The Congressional Budget Office released its 10 year forecast of how much debt the U.S. is expected to accumulate by 2026 at current spending rates. And — surprise — the news isn’t good. The report relates some startling numbers, which are almost too large to comprehend. The national debt that currently stands at $19 trillion is forecasted to grow to $28 trillion in the next 10 years. That would put the nation’s debt at the terrifying level of 86% of GDP by 2026. The dramatic increase in government spending during Obama’s eight years in office shows little sign of slowing down even as the economy has continued to limp along at barely above a 1% growth rate.
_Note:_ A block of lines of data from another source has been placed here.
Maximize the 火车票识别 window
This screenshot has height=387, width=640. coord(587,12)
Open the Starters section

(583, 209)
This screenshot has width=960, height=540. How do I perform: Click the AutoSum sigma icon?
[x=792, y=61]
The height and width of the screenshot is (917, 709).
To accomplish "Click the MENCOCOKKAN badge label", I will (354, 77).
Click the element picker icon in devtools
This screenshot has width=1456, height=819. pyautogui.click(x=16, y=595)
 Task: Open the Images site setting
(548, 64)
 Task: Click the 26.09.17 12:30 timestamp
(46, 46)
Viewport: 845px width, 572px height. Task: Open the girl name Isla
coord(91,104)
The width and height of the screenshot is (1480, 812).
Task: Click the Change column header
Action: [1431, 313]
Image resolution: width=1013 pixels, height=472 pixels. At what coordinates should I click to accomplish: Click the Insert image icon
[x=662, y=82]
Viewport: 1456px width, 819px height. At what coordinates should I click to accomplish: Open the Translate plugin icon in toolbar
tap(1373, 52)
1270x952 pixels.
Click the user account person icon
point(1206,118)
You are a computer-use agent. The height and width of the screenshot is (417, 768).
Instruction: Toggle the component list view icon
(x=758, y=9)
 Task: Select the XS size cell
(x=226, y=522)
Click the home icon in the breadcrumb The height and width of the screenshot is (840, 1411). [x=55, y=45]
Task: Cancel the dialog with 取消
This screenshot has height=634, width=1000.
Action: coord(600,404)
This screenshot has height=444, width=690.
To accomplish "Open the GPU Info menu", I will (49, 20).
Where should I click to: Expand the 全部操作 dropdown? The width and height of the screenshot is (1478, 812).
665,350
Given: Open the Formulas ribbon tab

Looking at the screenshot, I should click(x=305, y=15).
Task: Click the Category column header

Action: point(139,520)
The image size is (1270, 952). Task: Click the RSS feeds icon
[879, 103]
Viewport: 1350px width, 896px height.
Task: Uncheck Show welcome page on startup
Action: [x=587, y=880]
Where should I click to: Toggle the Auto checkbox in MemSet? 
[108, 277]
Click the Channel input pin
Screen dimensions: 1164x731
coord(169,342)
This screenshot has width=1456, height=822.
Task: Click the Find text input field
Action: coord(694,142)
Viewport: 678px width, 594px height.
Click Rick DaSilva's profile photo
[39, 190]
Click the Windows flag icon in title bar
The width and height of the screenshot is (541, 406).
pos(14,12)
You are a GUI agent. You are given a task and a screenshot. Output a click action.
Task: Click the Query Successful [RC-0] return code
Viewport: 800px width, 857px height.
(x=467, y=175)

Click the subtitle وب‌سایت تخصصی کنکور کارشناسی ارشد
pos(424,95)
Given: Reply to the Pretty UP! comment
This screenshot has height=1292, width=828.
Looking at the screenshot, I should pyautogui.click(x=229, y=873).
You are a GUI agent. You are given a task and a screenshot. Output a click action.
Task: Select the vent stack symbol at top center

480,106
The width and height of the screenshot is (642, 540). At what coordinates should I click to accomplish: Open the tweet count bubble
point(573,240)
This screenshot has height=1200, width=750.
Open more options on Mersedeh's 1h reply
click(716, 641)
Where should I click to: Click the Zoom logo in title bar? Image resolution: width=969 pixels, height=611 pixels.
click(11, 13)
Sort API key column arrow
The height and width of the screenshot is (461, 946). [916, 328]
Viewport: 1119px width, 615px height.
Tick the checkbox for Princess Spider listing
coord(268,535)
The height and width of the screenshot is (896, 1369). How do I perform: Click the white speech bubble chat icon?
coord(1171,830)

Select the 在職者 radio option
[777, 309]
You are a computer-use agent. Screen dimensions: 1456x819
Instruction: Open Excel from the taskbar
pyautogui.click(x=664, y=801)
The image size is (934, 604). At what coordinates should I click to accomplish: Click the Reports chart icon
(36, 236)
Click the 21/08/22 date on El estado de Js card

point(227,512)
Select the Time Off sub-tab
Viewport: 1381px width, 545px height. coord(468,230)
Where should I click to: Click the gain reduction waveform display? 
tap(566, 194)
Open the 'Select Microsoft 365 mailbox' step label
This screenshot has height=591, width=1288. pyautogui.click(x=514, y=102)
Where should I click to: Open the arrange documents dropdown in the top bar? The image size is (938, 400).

Three areas of the highest government spending — accounting for 69% of the total annual budget — are Social Security, government health programs (Medicare, Medicaid and ObamaCare) and interest payments on the debt. Spending in these three areas is projected to increase to a whopping 77% of the annual budget by 2026. With the current rate of spending, other areas of the budget are expected to decrease as a portion of the whole. For example, defense spending is currently at 15% annually but is projected to drop to about 12% in a decade.
Clearly, the U.S. government has a spending problem — and it’s only getting worse. Unfortunately, neither presidential candidate seems inclined to address the issue at all, let alone offer any realistic plans for budgetary restraints. Today’s politicians are leaving the problem for tomorrow’s generations to sort out, and the bill is going to come due in a painful way.